__题目 1__: 请将正文中从"文凭的通货膨胀指的是,随着越"开始、到"20 世纪后半叶以来,许多国家不约而同地都走上了这条道路。"结束的部分改写后重新给出,把其中的"学位"换成"证书"。

__页面正文__:
※ ※ ※

讨论“文凭为何越来越不值钱”,我们需要先了解一下:什么是文凭的通货膨胀,以及文凭的通货膨胀是如何产生的。
文凭的通货膨胀指的是,随着越来越多的人获得更高的学位,工作职位对教育水平的要求也在水涨船高。
当有越来越多的人获得相同学位时,其价值自然也随之下降。
在美国,高中文凭在1940 年之前还相对罕见;而现如今,高中学位已是家常便饭,在找工作时几乎一文不值。大学入学率在年轻人中超过了60%,大学学位也面临着如高中学位一样的命运。
当学位已经发生通货膨胀时,它们的主要价值就是重新投入教育市场,用来获得更高的学位。
20 世纪后半叶以来,许多国家不约而同地都走上了这条道路。
教育学位可以用来交换获得工作的机会,人们追求的是不断减少的中产阶级工作职位。而当学位贬值时,最好的回应就是获得更多的教育。
这就是教育扩张的主要机制。
为何会产生文凭的通货膨胀?
教育文凭通货膨胀的原因之一,是因为更多的教育,能够生产出更平等的机会、更高科技的经济表现和更多的好工作。
全世界发达经济体面临着一个日益明显的严重问题,而教育的确提供了可能的解决方案。
这个问题是,随着计算机和人工智能对非体力劳动的威胁,中产阶级即将被科技替代。二十到三十年内,如果商业公司试图取消大部分拿薪酬的工作岗位,导致没人买得起资本主义产品,那么资本主义社会就有可能因此垮台。
文凭通胀则有助于缓和这一问题。
在美国,是教育的神话支撑起了隐藏的福利国家。再加上小学、中学和高等学府里的数百万教师及行政人员,教育通胀背后隐藏的凯恩斯主义也许能保证资本主义经济的巨轮不会沉没。当然,教育也面临技术化的威胁,例如教师被电脑替代;如果这一趋势发展下去,教育也许就无法阻挡科技替代的发生。
不断被构建的“文凭”
大学可以提供职业教育所需的必备技能,无疑是大学教育的最大神话:学生们在大学中学习了大量与未来工作无关的知识,而那些所谓“实用”的内容,多半也赶不上工业界、企业界日新月异的发展。
但是既然学校无法提供真正实用的技术人才,为什么还有那么多人(包括企业)对学校乃至文凭趋之若鹜呢?

※ ※ ※

__所给资料__:

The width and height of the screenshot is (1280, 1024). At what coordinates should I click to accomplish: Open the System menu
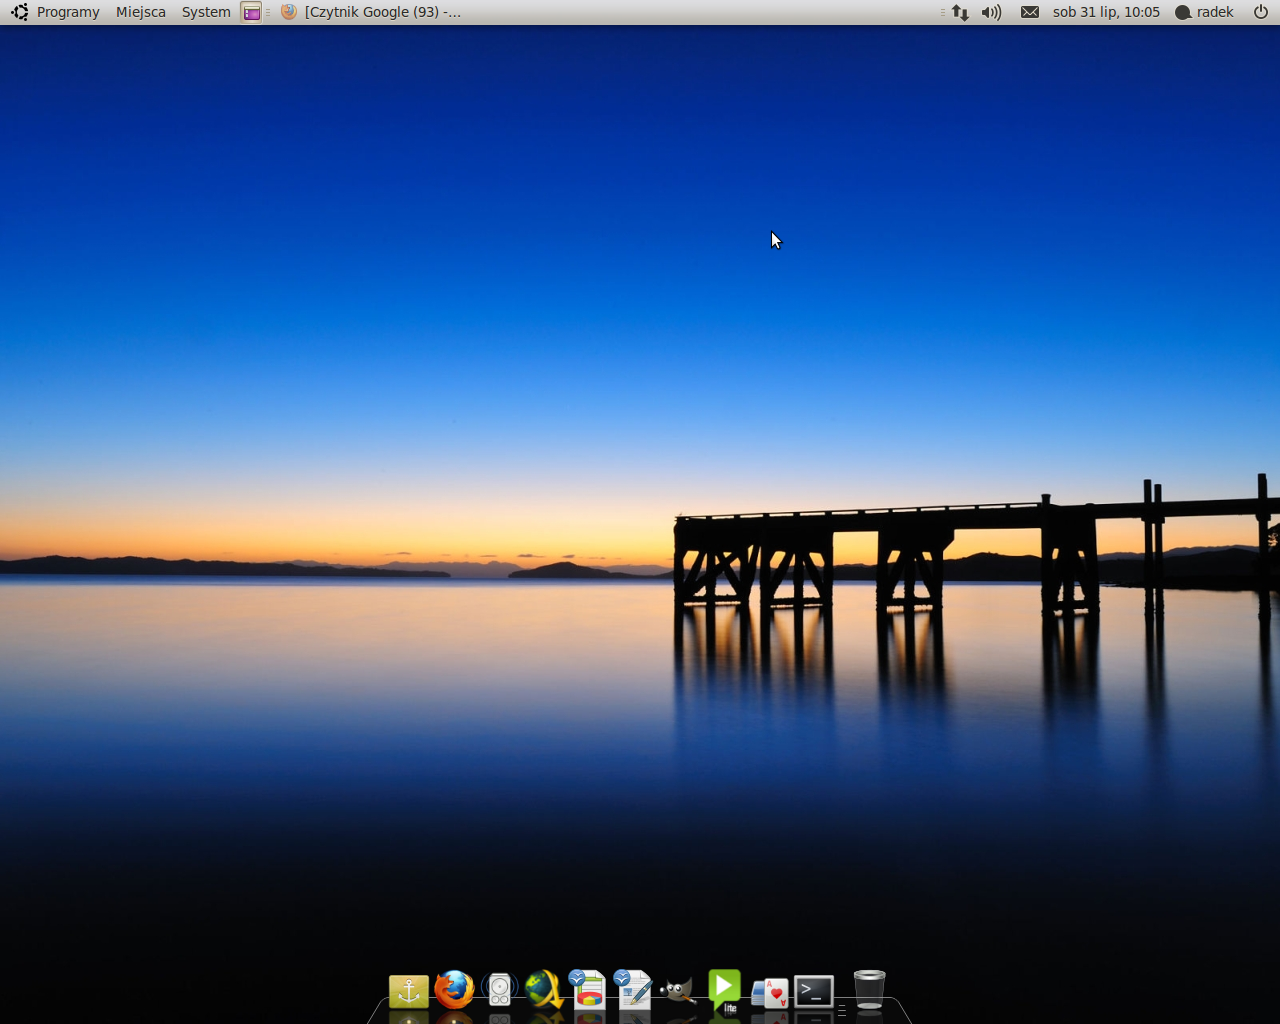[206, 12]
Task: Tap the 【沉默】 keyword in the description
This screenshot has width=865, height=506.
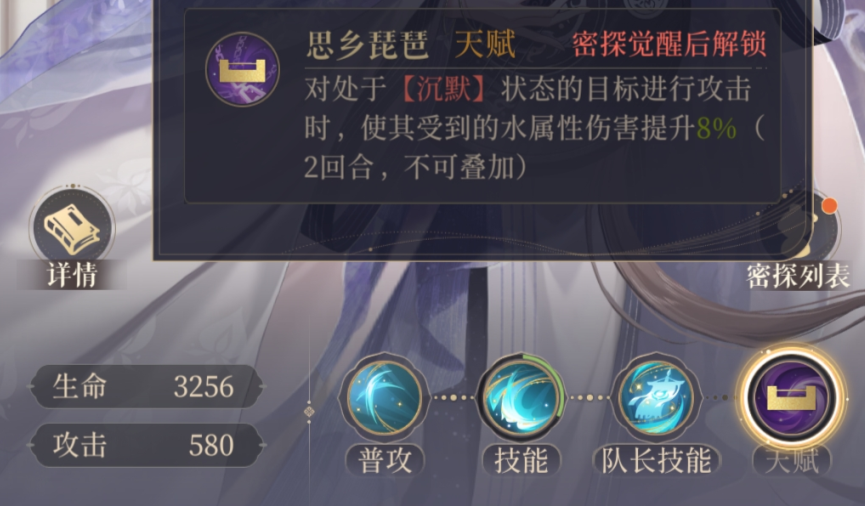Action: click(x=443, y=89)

※ ※ ※

__题目 2__: 照抄所给资料中的数据行,从含有"Task: Tap the 【沉默】 keyword in the description"的那一行开始,到这些数据行的最后一行结束,首尾两行都要包括。图片不要写进回答。

__回答 1__:
文凭的通货膨胀指的是,随着越来越多的人获得更高的证书,工作职位对教育水平的要求也在水涨船高。
当有越来越多的人获得相同证书时,其价值自然也随之下降。
在美国,高中文凭在1940 年之前还相对罕见;而现如今,高中证书已是家常便饭,在找工作时几乎一文不值。大学入学率在年轻人中超过了60%,大学证书也面临着如高中证书一样的命运。
当证书已经发生通货膨胀时,它们的主要价值就是重新投入教育市场,用来获得更高的证书。
20 世纪后半叶以来,许多国家不约而同地都走上了这条道路。

__回答 2__:
Task: Tap the 【沉默】 keyword in the description
This screenshot has width=865, height=506.
Action: click(x=443, y=89)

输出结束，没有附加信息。